The Central Park Sabbatical




I have written songs professionally for the past 9 years. I try to work really hard and treat it as a job and show up every day. In March, I really started feeling like an empty well and as the month progressed it began to feel overwhelming. I just wasn't enjoying it.

There was a day in March when I began talking about taking some time off. I started asking the people who this would affect(my wife Sarah, my publisher Holly, and several co-writers) what they thought of the idea. To my surprise, everyone resoundingly told me to take time off.

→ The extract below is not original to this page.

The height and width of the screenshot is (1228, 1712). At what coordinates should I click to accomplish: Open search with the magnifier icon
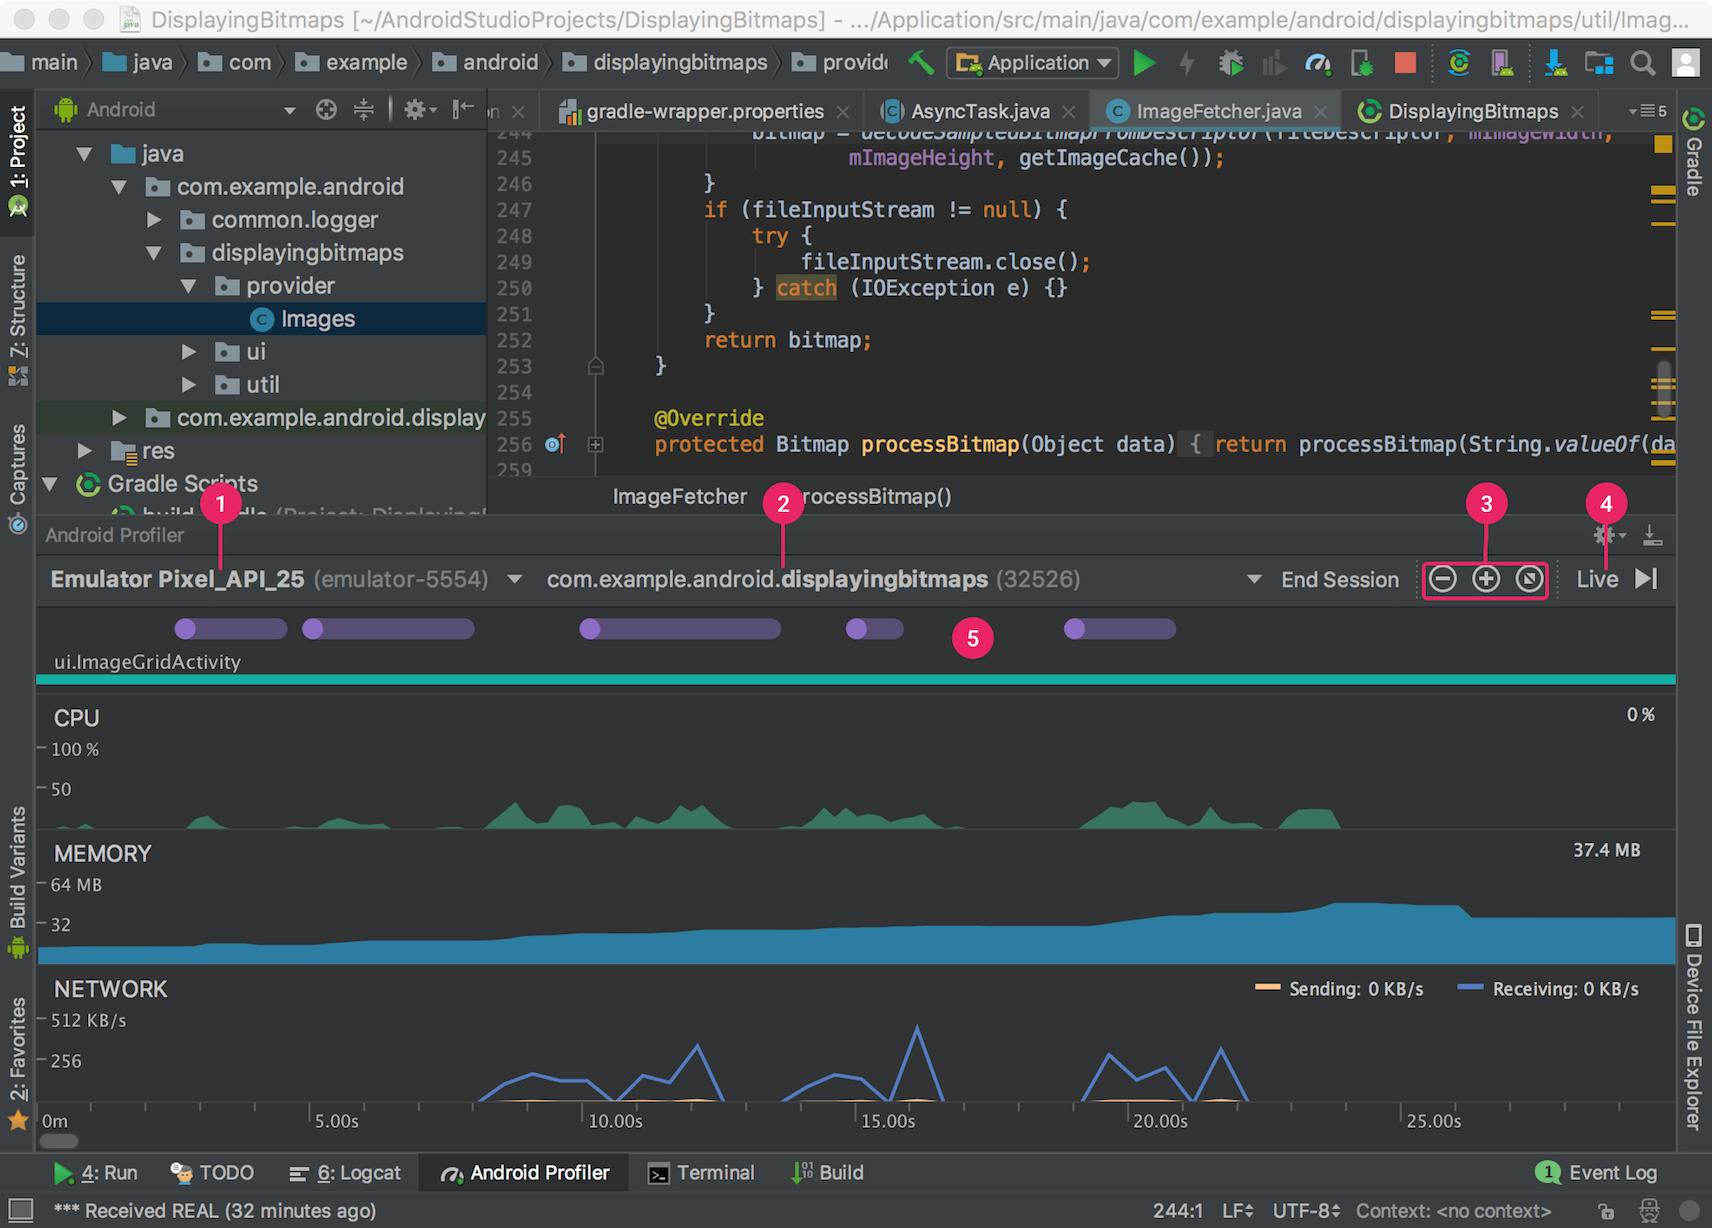(x=1642, y=63)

I met with several people that last week in March to wrestle with how to rest well. One of the guys who was really gracious with his time was Jeromy Diebler. We had several days down to write and he so willingly switched gears and helped dream with me about my time off. I'm in a marriage mentoring community group led by Greg Ham. I told our group that I was taking the month off and that I wanted to take a two-day silent retreat to begin my month. Greg had done this in the past and recommended that I meet with a counselor named Al Andrews. I took Al to lunch at Puckett's Grocery in downtown Franklin. I had heard a lot about Al as he is a counselor to many artist's and musicians. Our time together was wonderful and one of the things that he said stood out to me. He said, "I want you to consider finding your Central Park." It's like my spirit smiled when he said that and I nodded for him to continue. "Your life is like the busy-ness of New York City and the planners of the city carved out a huge space in the middle of that city that seemed to communicate rest."

I left for my two day retreat and went to a place called Deer Run. I stayed in Lodge in the Treehouse Suite. The first morning and early afternoon was great. I read, prayed, journaled, hiked, and listened. In the late afternoon, it started being really hard and lonely and I had another day to go! Looking back, I'm so glad I took that retreat...for margin, for rest, for wrestling. I will continue to look back on the things I journaled about. This is one of the entries...

Central Park Metaphor

The City is extremely busy. Tourists, people dressed in suits. Sidewalks packed, walking, waiting at red lights.

The forethought of city planners to carve out a HUGE chunk of the city and make it a place of relaxation and renewal. They could bring machines in and dig up the trees, rocks for climbing, ponds, bridges, places for running and riding bikes. It would have been seemingly easy to build more city blocks of skyscrapers, money-making structures. Instead it seems, they valued margin, space, something green amidst something gray.

Yes, the beauty of NYC is the sum of it's parts but the sum of it's parts includes the vast oasis that is Central Park. The city wouldn't be nearly as magical without it.

You can see the city from a long way off. In the same way, I want to be a sort of City on a Hill. I want to love the Lord and love people well with His love. Living well seemingly means I need to value margin...not just value margin that exists in a Redbox, a racquetball game, or 18 holes but margin that listens, that prays, that memorizes scripture, that takes time to love people in need.



I have one more week of time off. It has been good for my soul. It has been really interesting to see how the Lord has already blessed this time off. I keep hearing good news this month about songs being cut or singled to radio. I'm excited to get back in the room with friends and start creating again. As I have started to schedule May, the temptation is to pack my schedule and start building "skyscrapers"...but I am mindful to leave space...a Central Park for my soul.